Tolerating bugs is one way to improve the effective quality of deployed software. It would be even better if somehow the software could not only tolerate faults but also correct them. A follow-on to DieHard, called Exterminator, does exactly that. Exterminator uses a version of DieHard extended to detect errors, and uses statistical inference to compute what kind of error happened and where the error occurred. Exterminator not only can send this information back to programmers for them to repair the software, but it also automatically corrects the errors via runtime patches. For example, if it detects that a certain object was responsible for a buffer overflow of 8 bytes, it will always allocate such objects (distinguished by their call site and size) with an 8-byte pad. Exterminator can learn from the results of multiple runs or multiple users, so it could be used to proactively push out patches to prevent other users from experiencing errors it has already detected elsewhere.

The Future: Safer, Self-Repairing Software.

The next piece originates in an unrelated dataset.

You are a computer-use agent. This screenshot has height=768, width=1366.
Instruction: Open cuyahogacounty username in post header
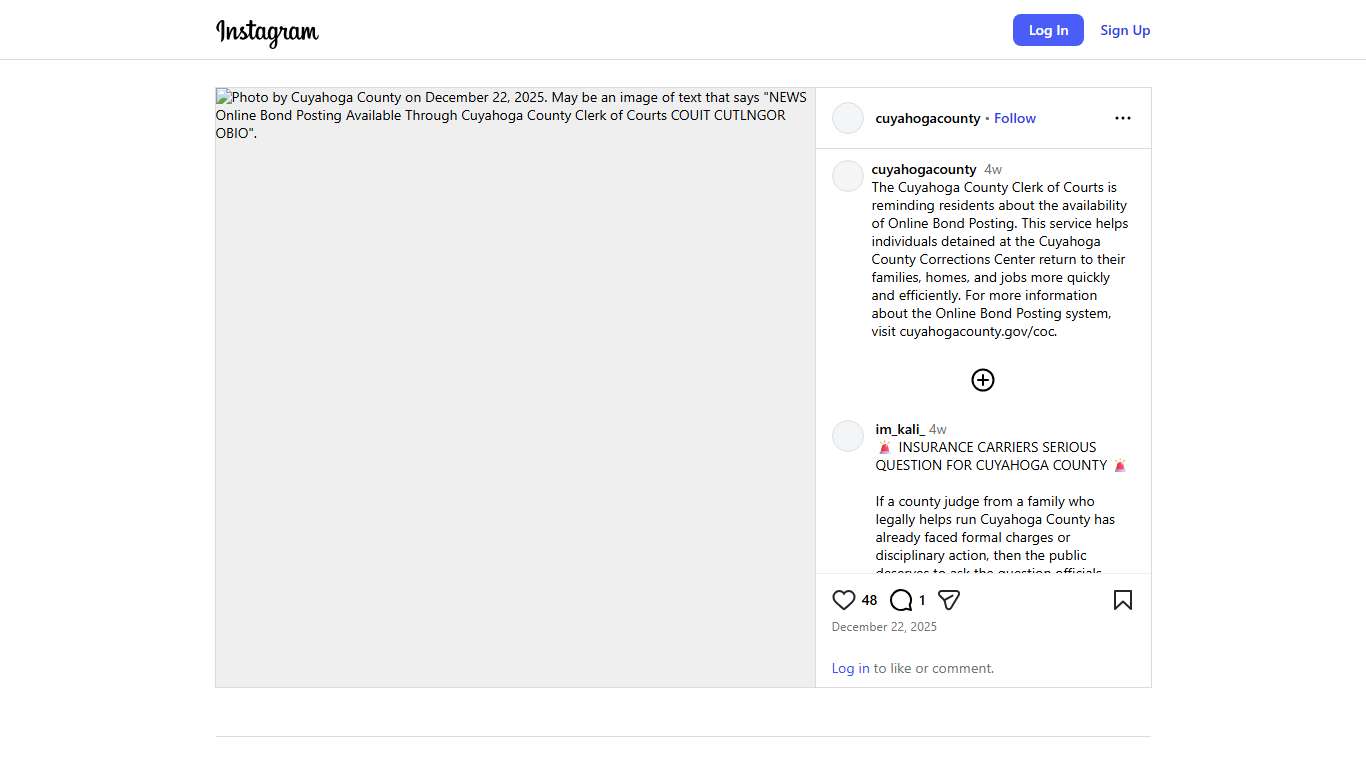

My group and others (notably Martin Rinard at MIT, Vikram Adve at Illinois, Yuanyuan Zhou at UC-San Diego, Shan Lu at Wisconsin, and Luis Ceze and Dan Grossman at Washington) have made great strides in building safety systems for other classes of errors. We have recently published work on systems that prevent concurrency errors, some of which we can eliminate automatically. Grace is a runtime system that eliminates concurrency errors for concurrent programs that use “fork-join” parallelism. It hijacks the threads library, converting threads to processes “under the hood”, and uses virtual memory mapping and protection to enforce behavior that gives the illusion of a sequential execution, even on a multicore processor. Dthreads (“Deterministic Threads”) is a full replacement for the POSIX threads library that enforces deterministic execution for multithreaded code. In other words, a multithreaded program running with Dthreads never has races; every execution with the same inputs generates the same outputs.

We look forward to a day in the not too distant future when such safer runtime systems are the norm. Just as we can now barely imagine cars without their myriad of safety features, we are finally adopting a similar philosophy for software. Bugs are inevitable. Let’s deploy safety systems and reduce their impact on users.